The Reality of Total Immobility
Severe FND is as debilitating as any structural neurological disease, yet it is frequently misunderstood by the general public and medical professionals alike. In my case, the "software crash" resulted in me being bedbound for three years and non-verbal for an entire year. In total, I spent five years unable to walk. I felt trapped inside my own body.
During these years, I was a "mystery patient." Because my CT scans and MRIs were clear, I was filmed for medical research, yet I remained without an effective treatment plan for years. This is the paradox of FND: the more "normal" your tests look, the more invisible your suffering becomes to the healthcare system. For a teenager, this lack of clinical validation is a profound barrier to both mental and physical rehabilitation.

The Impact of Medical Gaslighting
The "social model" of disability posits that people are disabled by barriers in society, but for FND patients, the primary barrier is often the medical establishment itself. Throughout my journey, I encountered "medical gaslighting." I was once told by a GP to "get moving" while I was physically paralysed - a statement that ignores the complex neurobiological reality of the condition.
When doctors suggest that functional symptoms are "all in the mind," they disregard decades of neurological research. FND is a recognized condition where the brain sends incorrect signals to the body. Treating it as a behavioral choice rather than a signaling failure is a clinical oversight that leaves thousands of patients without access to the multidisciplinary care they require.

The Neuro-Rehabilitation Process
Recovery from severe FND is a gruelling process of neurological recalibration. By early 2026, I have regained my voice and learned to walk again with support, but this was only possible through therapy aimed at "rewiring" how my brain communicates with my limbs.
For those with severe FND, rehabilitation must address the biopsychosocial aspects of the condition. It requires:
- Physical and Occupational Therapy: To slowly reintroduce movement patterns that the brain has "forgotten."
- Speech and Language Therapy: To bypass the blocks in vocal production.
- Clinical Validation: The simple but transformative act of a doctor acknowledging that the symptoms are real and involuntary.
A Call for Clinical Reform
My transition from a bedbound teenager to a disability advocate has been driven by a need to challenge the status quo. We must move toward a future where a "clear" scan is the beginning of a diagnostic journey for FND, not the end of medical interest.

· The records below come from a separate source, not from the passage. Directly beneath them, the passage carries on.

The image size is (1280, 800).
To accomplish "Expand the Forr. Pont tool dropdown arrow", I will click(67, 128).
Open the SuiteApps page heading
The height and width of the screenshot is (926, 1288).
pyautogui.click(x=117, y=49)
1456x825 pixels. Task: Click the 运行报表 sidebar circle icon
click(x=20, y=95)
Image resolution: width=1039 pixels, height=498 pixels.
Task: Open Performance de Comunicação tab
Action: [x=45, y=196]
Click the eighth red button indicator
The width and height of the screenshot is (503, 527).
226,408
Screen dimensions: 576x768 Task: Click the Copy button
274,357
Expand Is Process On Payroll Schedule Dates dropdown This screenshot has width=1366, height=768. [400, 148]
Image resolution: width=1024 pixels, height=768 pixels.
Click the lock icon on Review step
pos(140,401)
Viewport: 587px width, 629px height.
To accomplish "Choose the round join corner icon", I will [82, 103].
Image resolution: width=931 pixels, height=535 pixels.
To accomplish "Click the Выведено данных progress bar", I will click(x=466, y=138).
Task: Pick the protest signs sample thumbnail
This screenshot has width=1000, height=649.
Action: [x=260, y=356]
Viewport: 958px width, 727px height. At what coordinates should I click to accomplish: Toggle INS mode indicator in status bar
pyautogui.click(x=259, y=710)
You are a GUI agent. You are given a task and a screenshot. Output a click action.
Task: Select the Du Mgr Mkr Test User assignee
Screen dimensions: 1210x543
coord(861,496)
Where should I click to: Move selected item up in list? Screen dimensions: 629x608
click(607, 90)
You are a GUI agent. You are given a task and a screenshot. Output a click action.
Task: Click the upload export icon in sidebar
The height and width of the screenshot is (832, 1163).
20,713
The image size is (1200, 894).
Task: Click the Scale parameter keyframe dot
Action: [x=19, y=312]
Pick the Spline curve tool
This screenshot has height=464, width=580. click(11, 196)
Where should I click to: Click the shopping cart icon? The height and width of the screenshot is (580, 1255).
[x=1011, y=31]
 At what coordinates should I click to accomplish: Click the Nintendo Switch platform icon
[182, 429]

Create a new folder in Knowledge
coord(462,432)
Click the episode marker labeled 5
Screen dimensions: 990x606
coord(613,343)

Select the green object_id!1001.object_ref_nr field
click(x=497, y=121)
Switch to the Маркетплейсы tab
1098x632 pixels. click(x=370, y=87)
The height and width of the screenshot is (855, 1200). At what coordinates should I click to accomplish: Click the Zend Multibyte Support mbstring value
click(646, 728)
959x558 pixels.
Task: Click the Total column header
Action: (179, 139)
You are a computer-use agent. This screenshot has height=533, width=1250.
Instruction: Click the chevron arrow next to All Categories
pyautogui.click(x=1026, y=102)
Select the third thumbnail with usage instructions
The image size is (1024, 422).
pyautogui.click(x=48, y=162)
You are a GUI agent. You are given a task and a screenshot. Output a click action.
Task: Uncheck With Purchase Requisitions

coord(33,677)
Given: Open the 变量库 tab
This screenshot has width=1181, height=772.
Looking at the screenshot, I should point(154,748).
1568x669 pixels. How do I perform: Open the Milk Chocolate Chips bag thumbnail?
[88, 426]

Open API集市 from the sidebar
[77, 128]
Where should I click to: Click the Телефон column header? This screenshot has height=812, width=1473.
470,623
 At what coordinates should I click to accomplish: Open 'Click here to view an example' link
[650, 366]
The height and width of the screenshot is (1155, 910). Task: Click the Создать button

Severe FND is not a "hidden" disability; it is a visible, life-altering condition that requires a dedicated clinical framework. Patients deserve more than a shrug of the shoulders or a suggestion to "try harder." We deserve a healthcare system that understands that a glitch in the software is just as paralysing as a break in the hardware.
At 13 I lost all my abilities to this life changing illness but I'm now using my voice, the voice that FND stole from me to raise awareness.